>>>

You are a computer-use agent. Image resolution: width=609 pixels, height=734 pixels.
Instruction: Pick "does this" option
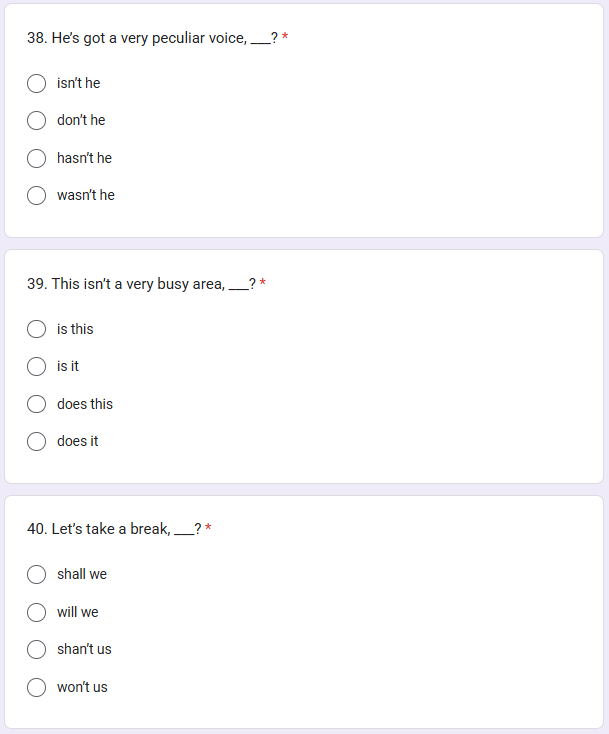(37, 404)
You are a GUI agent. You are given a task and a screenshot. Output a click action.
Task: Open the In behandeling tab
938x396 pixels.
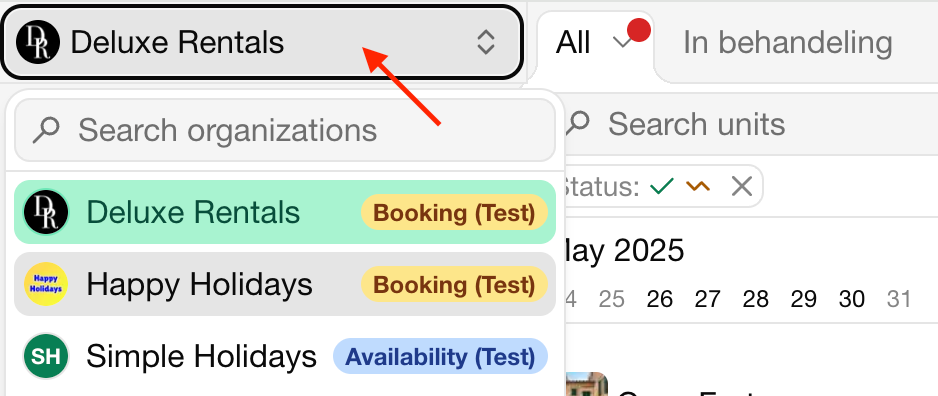[x=787, y=42]
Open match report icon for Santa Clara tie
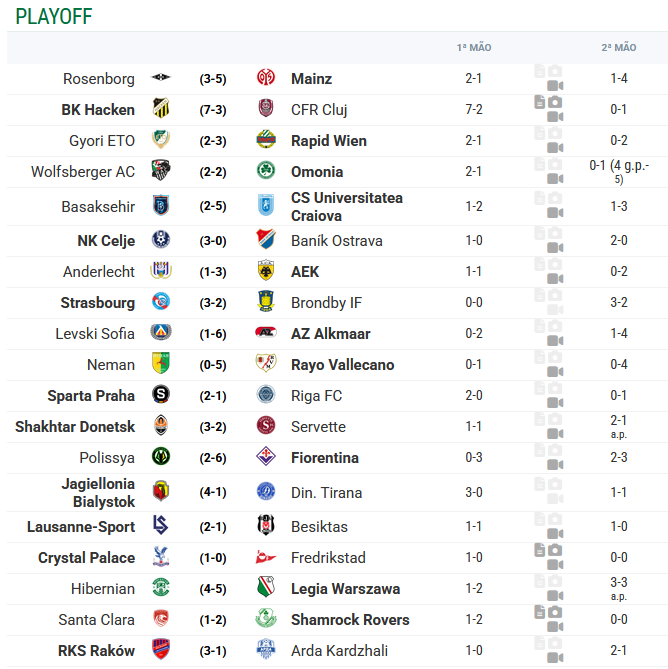The height and width of the screenshot is (669, 668). click(x=540, y=612)
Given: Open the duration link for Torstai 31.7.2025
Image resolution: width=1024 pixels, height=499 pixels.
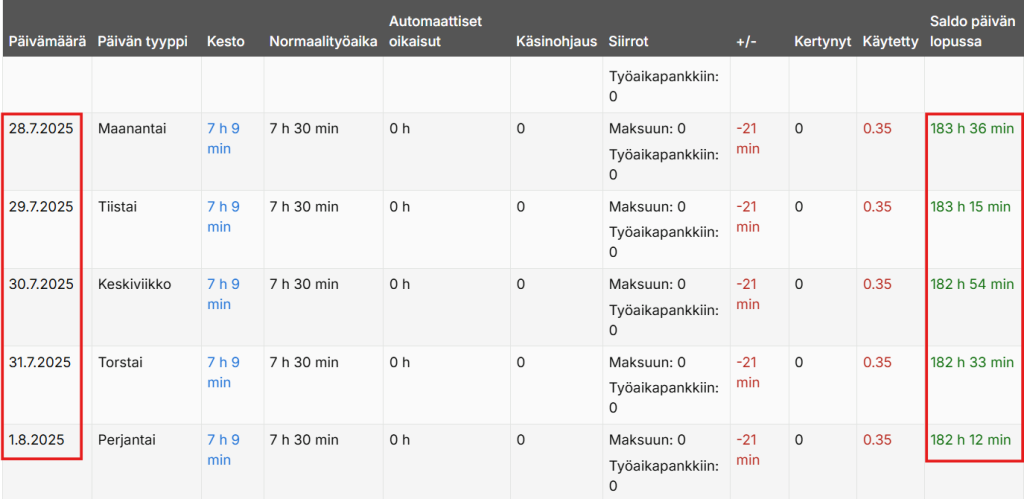Looking at the screenshot, I should [x=223, y=372].
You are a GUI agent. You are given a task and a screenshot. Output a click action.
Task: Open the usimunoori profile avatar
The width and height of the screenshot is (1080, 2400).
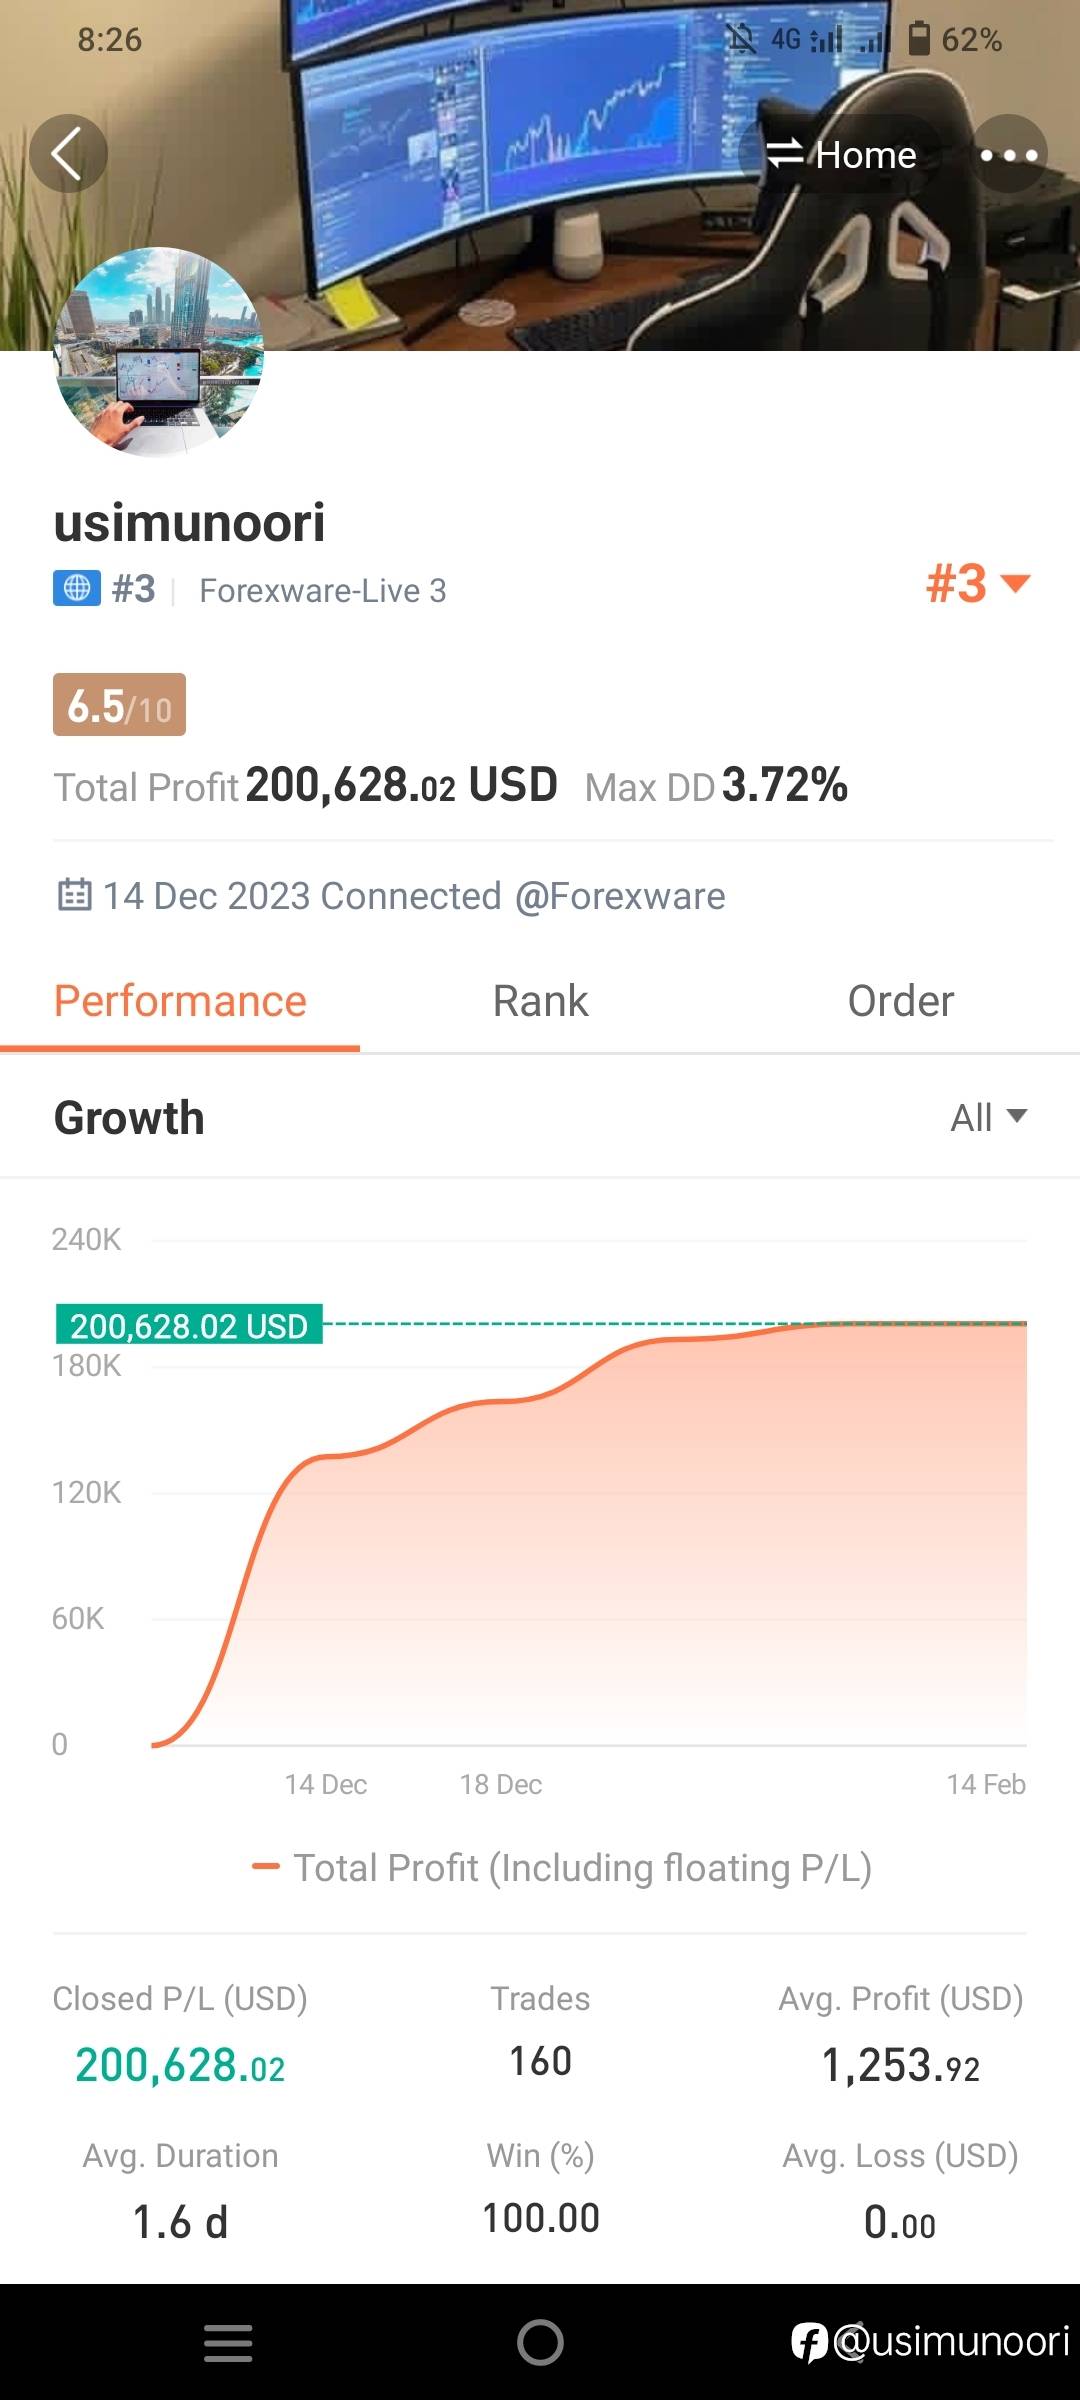[x=159, y=352]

<<<

Reproduce the entries exactly, from the line with "938x396 pixels." to the line with "Given: Open the", both lines included, keeping no pictures.

938x396 pixels.
[x=787, y=42]
Open match report icon for Santa Clara tie
The height and width of the screenshot is (669, 668). click(x=540, y=612)
Given: Open the duration link for Torstai 31.7.2025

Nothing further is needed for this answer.